* _Problem requirements_:
Below are the records; give the number of lines in them that include the word "text", and nothing more.

—————

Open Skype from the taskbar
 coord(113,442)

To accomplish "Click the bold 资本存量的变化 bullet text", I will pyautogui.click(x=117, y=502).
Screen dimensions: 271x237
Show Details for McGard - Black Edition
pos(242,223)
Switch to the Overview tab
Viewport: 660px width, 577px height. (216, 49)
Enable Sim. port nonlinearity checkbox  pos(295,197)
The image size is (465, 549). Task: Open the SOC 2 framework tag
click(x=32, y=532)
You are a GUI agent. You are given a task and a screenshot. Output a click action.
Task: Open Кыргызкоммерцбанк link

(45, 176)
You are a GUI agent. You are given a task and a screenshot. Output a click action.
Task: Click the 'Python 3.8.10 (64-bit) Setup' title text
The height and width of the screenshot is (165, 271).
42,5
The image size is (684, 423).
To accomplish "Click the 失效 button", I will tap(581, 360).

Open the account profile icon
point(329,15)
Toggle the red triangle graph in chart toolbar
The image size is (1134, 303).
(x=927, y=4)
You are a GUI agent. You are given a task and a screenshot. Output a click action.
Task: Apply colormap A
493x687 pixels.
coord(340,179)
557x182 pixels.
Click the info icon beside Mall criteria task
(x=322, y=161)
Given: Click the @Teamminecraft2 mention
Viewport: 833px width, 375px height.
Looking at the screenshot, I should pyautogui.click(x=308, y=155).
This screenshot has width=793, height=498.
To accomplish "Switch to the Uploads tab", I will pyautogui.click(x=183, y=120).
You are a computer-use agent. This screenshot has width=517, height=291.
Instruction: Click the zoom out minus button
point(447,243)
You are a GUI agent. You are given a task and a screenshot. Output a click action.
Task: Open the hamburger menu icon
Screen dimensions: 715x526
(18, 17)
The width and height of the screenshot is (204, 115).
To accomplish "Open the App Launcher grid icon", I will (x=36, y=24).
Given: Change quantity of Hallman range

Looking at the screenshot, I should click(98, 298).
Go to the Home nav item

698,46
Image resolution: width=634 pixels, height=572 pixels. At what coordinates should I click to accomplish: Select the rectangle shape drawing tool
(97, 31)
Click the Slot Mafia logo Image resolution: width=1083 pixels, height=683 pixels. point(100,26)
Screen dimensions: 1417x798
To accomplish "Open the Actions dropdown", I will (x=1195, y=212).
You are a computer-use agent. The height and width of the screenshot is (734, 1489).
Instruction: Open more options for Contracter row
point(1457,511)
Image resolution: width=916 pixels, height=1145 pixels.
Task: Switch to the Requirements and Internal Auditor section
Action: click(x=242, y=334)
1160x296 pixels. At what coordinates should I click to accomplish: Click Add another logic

—————

* _Answer area_:
2